You'd better take medication before traveling to EBC.
Lhasa to Mt. Kailash Tour
Traveling to the famous Mount Kailash for the plateau’s hardest trekking route, the Kailash Kora is done over a period of several days, and you can acclimatize slowly to the altitude increase. However, you will stop at EBC after leaving Shigatse, so there is a risk thereof altitude sickness again. Also, once you reach Darchen, the start of the trek at 4,575 meters above sea level, you should have been able to acclimatize somewhat, as the ascent to the small village is gradual. What is not gradual is the ascent on the trek around the world’s most sacred mountain.
To prepare before you visit Mt.Kailash can help you avoid the High Altitude Sickness.
From Darchen the first day of the trek takes you to Drirapuk Monastery, 5,210 meters above sea level.

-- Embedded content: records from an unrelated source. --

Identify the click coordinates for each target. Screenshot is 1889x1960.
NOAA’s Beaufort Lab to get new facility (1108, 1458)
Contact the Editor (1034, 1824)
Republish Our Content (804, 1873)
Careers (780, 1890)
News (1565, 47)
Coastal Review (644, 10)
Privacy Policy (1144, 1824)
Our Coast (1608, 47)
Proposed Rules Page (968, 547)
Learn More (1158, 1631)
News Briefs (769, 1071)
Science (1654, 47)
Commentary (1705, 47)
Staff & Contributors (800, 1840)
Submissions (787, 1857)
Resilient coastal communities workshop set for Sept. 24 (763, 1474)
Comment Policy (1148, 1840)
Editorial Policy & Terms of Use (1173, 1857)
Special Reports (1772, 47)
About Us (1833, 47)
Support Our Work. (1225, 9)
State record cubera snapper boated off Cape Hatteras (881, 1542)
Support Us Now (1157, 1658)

An ascent of 635 meters, this is not too high for most people, but you may find the effects of altitude sickness coming on when you get to the monastery. There is also a climb up to the famous Dolma La Pass, at 5,630 meters, which is one of the highest passes in Tibet for tourists. Medications can help with reducing the risk of altitude sickness whilst on the trek, and should be taken a day or two before starting, and throughout the trek, until you are back at a lower altitude, such as Shigatse or Lhasa.

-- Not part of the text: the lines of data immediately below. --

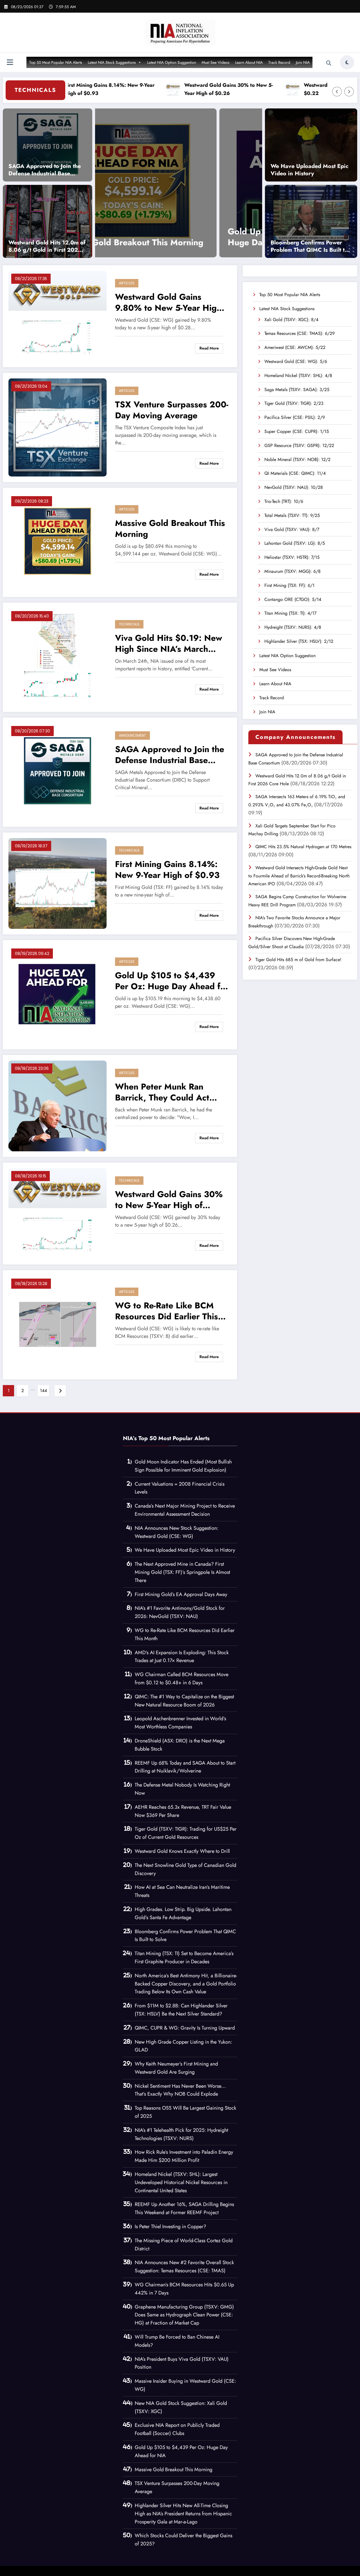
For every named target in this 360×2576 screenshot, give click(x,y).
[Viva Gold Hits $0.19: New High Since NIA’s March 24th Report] (57, 656)
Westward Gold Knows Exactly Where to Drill (182, 1851)
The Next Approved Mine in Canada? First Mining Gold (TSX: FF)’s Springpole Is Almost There (182, 1572)
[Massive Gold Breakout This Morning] (57, 542)
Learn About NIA (249, 62)
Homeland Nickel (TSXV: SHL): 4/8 (298, 375)
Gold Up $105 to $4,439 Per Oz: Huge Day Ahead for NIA (172, 981)
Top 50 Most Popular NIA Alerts (55, 62)
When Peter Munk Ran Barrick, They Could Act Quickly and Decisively (220, 237)
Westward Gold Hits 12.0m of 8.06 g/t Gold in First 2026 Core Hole (47, 246)
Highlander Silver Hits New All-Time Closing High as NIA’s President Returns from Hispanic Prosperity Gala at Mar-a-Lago (183, 2513)
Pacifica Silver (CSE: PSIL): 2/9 (294, 417)
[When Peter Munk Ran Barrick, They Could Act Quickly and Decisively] (223, 182)
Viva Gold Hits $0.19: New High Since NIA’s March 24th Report (168, 643)
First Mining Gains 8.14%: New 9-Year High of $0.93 (167, 869)
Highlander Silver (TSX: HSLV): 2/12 (298, 641)
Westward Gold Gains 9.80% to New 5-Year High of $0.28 (168, 302)
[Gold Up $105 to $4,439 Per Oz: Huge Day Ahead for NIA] (57, 994)
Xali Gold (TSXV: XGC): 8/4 (291, 319)
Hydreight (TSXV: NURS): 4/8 (292, 627)
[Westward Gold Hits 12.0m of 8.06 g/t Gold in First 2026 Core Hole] (47, 220)
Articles (126, 283)
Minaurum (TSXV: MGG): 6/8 (292, 571)
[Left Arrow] (336, 91)
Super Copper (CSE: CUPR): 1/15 (296, 431)
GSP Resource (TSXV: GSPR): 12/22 (299, 445)
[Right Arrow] (349, 91)
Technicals (129, 624)
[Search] (329, 63)
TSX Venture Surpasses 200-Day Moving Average (171, 410)
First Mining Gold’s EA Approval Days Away (181, 1594)
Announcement (132, 735)
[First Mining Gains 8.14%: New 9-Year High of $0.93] (57, 883)
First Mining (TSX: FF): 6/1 (289, 585)
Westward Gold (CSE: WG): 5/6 (295, 361)
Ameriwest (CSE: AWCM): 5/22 (294, 347)
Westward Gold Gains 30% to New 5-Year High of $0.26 (177, 89)
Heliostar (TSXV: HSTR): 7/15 (292, 557)
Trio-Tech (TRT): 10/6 (283, 501)
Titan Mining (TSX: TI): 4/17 (290, 613)
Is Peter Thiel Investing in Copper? (170, 2226)
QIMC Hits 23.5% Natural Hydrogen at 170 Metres (303, 846)
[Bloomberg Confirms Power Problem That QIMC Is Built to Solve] (311, 220)
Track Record (279, 62)
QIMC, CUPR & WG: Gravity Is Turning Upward (185, 2028)
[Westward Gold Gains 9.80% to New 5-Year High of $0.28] (57, 315)
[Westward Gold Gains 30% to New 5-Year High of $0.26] (57, 1213)
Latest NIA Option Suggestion (171, 62)
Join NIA (303, 62)
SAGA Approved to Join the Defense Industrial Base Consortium (44, 170)
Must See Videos (216, 62)
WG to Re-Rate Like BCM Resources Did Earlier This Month (166, 1311)
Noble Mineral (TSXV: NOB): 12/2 (297, 459)
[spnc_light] (347, 62)
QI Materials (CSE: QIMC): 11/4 (295, 473)
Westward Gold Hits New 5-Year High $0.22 (297, 89)
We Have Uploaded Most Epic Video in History (309, 170)
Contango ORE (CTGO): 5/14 (292, 599)
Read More (209, 348)
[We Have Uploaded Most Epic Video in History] (311, 144)
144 (43, 1390)
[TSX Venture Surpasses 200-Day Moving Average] (57, 427)
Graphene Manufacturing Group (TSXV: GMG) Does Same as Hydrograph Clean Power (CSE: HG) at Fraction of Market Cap (184, 2315)
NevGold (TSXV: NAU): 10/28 (293, 487)
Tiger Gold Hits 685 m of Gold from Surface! (298, 959)
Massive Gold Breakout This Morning (170, 528)
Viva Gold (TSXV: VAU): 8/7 (291, 529)
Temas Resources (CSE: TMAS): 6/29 (299, 333)
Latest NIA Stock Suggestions (112, 62)
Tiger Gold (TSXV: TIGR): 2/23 (293, 403)
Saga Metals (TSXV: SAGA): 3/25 (296, 389)
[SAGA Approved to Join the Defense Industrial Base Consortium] (47, 144)
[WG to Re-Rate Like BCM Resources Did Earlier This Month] (57, 1324)
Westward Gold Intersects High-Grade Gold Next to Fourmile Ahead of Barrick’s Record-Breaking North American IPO (299, 875)
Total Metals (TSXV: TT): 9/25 (292, 515)
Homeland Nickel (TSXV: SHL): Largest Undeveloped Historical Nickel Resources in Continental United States (181, 2182)
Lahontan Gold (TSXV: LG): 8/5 (294, 543)
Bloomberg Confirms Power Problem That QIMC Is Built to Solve (309, 246)
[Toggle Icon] (10, 63)
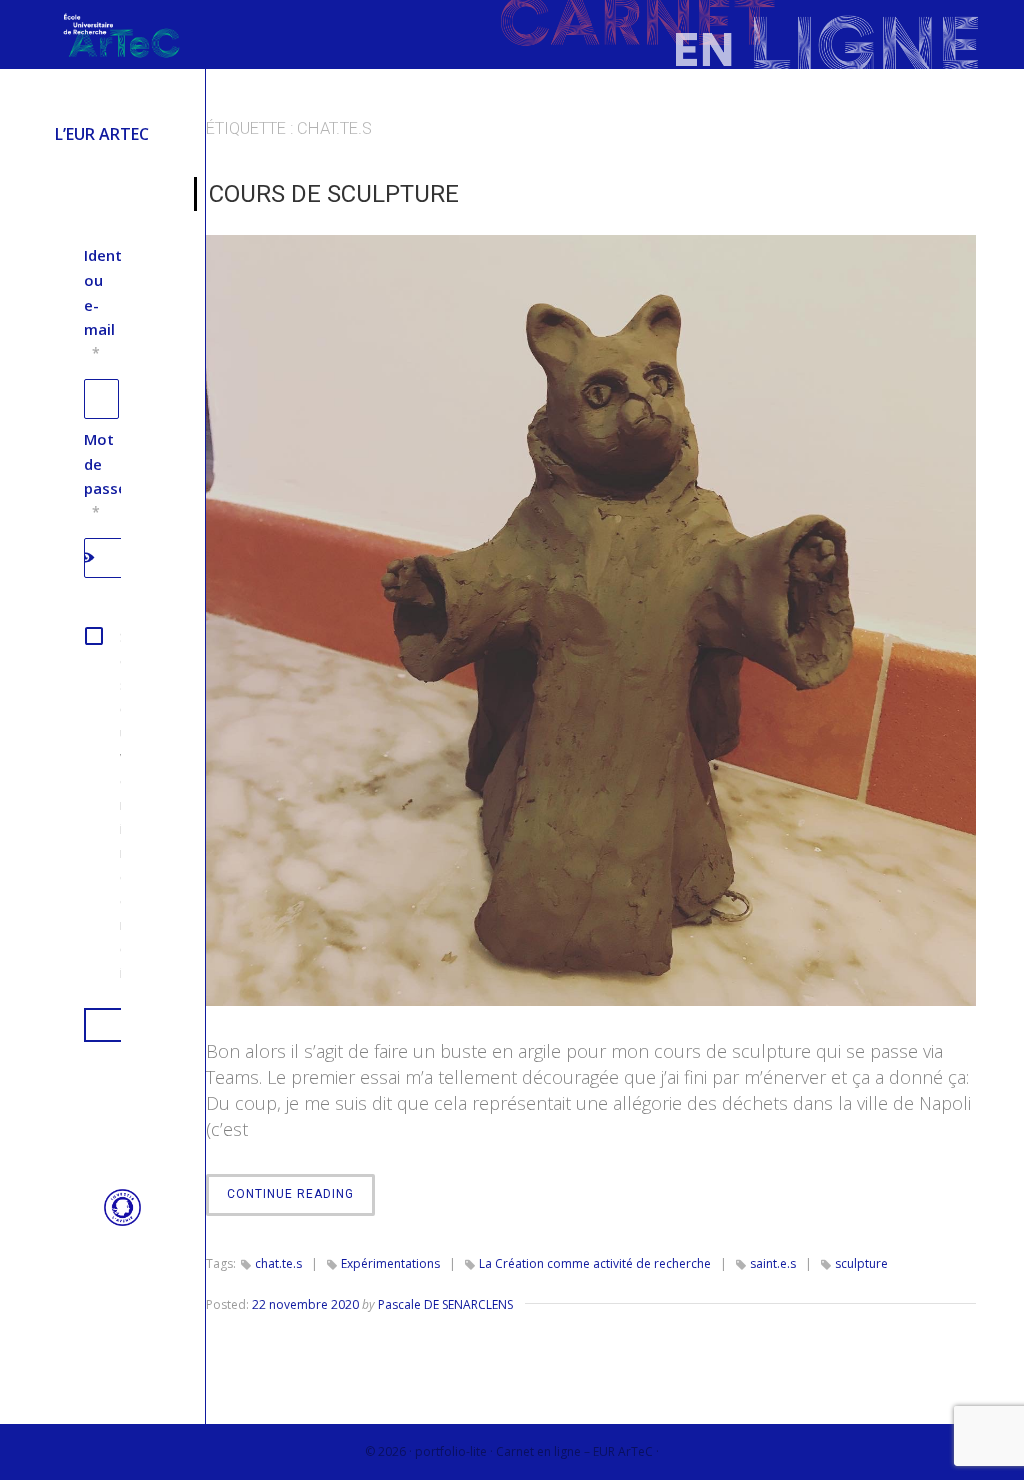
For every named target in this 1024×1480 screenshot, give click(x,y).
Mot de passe (105, 475)
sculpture (861, 1263)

Altitude sickness is normal for almost everyone that travels to the high-altitude Tibetan plateau. Whereas the Tibetan people are already genetically adapted to high altitudes and have no problems, most people from lower altitudes will find they feel some or all of the effects of altitude sickness. Western medications do work for treating and preventing altitude sickness, but are obviously not available for everyone, due to medical conditions or other circumstances. Traditional Chinese Medicines, however, are much more freely available, and do not require a prescription for purchase, unlike western drugs. However, while they are mostly safe to take, it is advisable to consult a doctor or a local Traditional Chinese Medicines pharmacist for recommended doses and whether there may be any side effects based on other conditions you may or may not have.